Succeeded his father, being the second but eldest surviving son.
| 3 |  | Sir Thomas D'Oyly, 3rd Baronet | c. 1701 | 1746 | 1759 |  |
Married once: by 1737 to Mary Wotton (died c. 1780), daughter of Samuel Wotton of Englebourne, Devon.
Succeeded his father, being the third but eldest surviving son (by his first wife). He sold the Chiselhampton estate by 1748.
| 4 |  | The Reverend Sir John D'Oyly, 4th Baronet | c. 1702 | 1759 | 1773 |  |
Did not marry.
Succeeded his brother. He was educated at Merton College, Oxford (BA 1724) and was Rector of Cuxham, Oxfordshire, and Heston. The baronetcy became extinct upon his death.
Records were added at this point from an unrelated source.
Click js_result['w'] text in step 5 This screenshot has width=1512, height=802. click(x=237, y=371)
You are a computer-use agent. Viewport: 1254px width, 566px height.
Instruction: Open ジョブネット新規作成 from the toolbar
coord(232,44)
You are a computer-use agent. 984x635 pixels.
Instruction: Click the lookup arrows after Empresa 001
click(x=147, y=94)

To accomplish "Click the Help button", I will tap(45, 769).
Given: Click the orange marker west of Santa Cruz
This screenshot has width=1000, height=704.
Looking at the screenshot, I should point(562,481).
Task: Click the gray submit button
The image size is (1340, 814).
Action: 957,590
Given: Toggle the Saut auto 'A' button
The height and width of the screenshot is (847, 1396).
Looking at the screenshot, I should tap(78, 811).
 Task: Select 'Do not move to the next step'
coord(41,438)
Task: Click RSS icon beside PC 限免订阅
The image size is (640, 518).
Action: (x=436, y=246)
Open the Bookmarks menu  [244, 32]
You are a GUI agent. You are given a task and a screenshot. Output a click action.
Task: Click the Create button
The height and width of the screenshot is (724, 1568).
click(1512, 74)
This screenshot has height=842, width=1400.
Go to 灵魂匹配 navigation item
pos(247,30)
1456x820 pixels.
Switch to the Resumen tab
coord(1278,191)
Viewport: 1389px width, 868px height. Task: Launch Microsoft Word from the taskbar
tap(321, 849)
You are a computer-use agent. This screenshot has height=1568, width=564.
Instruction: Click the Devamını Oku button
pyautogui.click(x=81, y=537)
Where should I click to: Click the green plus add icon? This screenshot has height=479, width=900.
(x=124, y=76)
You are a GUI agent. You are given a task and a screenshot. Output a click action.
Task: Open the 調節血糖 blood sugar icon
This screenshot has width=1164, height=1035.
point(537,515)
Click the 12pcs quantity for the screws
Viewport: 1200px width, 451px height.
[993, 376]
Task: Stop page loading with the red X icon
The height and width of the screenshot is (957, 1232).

Cokayne notes in The Complete Baronetage that a "John D'Oyly" assumed the baronetcy and died in 1781, aged 71; at which point The Annual Register recorded that it "devolves upon Mr. D'Oyly, of Adderbury West", but Cokayne disregards this and states the relationship was not clear. Furthermore, some earlier histories of the Baronetcy suggested that William D'Oyly, the younger brother of the fourth Baronet, succeeded him, but Cokayne states that this was an "error". (Note: Burke and Burke (1838), p. 166, state that the fourth baronet was succeeded by his brother, William, who married "Miss Monk" and "with him the baronetcy is said to have become extinct, but that fact is very doubtful", while Bentham (1802), p. 404, states that William "perhaps, was brother or nephew" to the fourth baronet, without identifying him.) Cokayne states that he married a Miss Monk and had a son with her called James Monk D'Oyly. (Note: William D'Oyly and Rebecca Monk married in 1737 and had a son, James Monk D'Oyly the following year.)